Es geht um Kinder, nicht um die Erfüllung von Vorgaben

Am Donnerstag, 5. April, feierte man in Nachbarschaft der Opelbrücke den Spatenstich für eine neue Kindertagesstätte. Dies nimmt Bürgermeisterkandidat Dr. Bernd Blisch zum Anlass, seine Vorstellungen zu Betreuungsangeboten und für ein generationenübergreifendes Zusammenleben von Jung und Alt in der Stadt am Untermain zu erläutern:
Grundsätzlich freue er sich über den Beginn des Kita-Baues, man habe lange genug darauf warten müssen, doch „was in anderen Städten, auch in Nachbarstädten Flörsheims, schon heute Gang und Gebe ist, das Zusammenleben von Jung und Alt, Kindertagesstätte und Betreutes Wohnen unter eine Dach, das scheint für Bürgermeister Antenbrink ein Fremdwort.“, so Blisch, der weiß, dass der demografische Wandel unser aller Umdenken fordert.

Intelligente Bauplanungen erlauben es schon heute, flexibel auf die Bedürfnisse von Kindern und Senioren gemeinsam zu reagieren. Doch vermisst man in Flörsheim noch Projekte dieser Art. Auch ist es eigentlich heutzutage keine Thema mehr, Kindertagesstätten so zu bauen, dass man, sollte sich der Bedarf verringern, die Gebäude in Wohnungen umwandeln kann. „Hier wird es in den nächsten Jahren für mich als Bürgermeister eine Menge Arbeit geben, die ich gerne angehe.“

Kitaplätze in ausreichender Zahl gehören für Blisch selbstverständlich zu einem familienfreundlichen Flörsheim. „Es geht bei allem, was wir tun, um die Kinder und ihre Eltern und erst in zweiter Linie um einen Rechtsanspruch“, betont Blisch, der sich damit abgrenzt von einer Politik, der es in der Hauptsache um die Erfüllung von Vorgaben geht und nicht um die „Generation Zukunft“ von Flörsheim.

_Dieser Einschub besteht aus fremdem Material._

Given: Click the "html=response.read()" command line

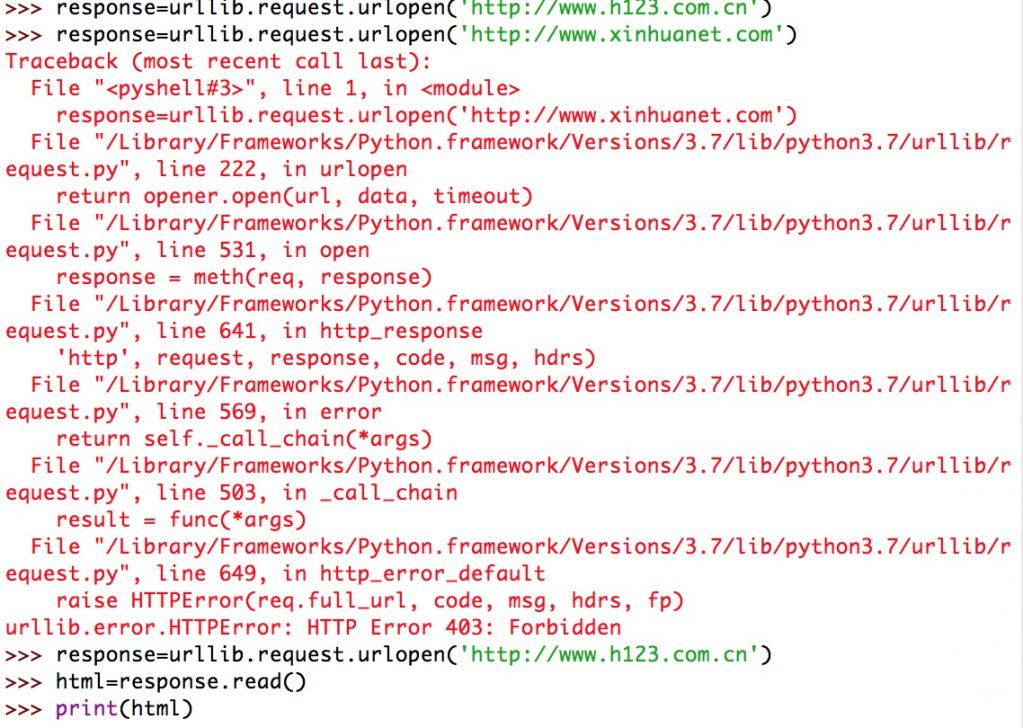Looking at the screenshot, I should [180, 682].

Im Gegensatz zu Bürgermeister Antenbrink, der das Heil der Kindererziehung in Großeinrichtungen mit sieben Gruppen sieht, steht für Blisch weiterhin die Qualität der Arbeit von Erzieherinnen und Erziehern im Vordergrund, nicht die Quantität. „Es verwundert, wenn der Bürgermeister 130.000 Euro für eine Kreiselgestaltung ausgeben will, beim Magistratszimmer in ähnlicher Größenordnung Geld ausgibt, beim Spatenstich für eine neue Kindertagesstätte aber das hohe Lied des Sparens anstimmt.“

Aber auch gegenüber Kandidat Markus Ochs sucht Blisch die deutliche Abgrenzung: Es sei erstaunlich, dass Ochs, der jahrelang für die Kindergärten in Flörsheim Verantwortung trug, nun mit Zahlen um sich wirft, die jeder Realität entbehren. „Wahlkampf, der mit den Ängsten der Eltern spielt, das mögen anderen machen. Das ist nicht mein Ding“, so Blisch auf die Äußerungen des zweiten unabhängigen Kandidaten im Flörsheimer Bürgermeisterwahlkampf.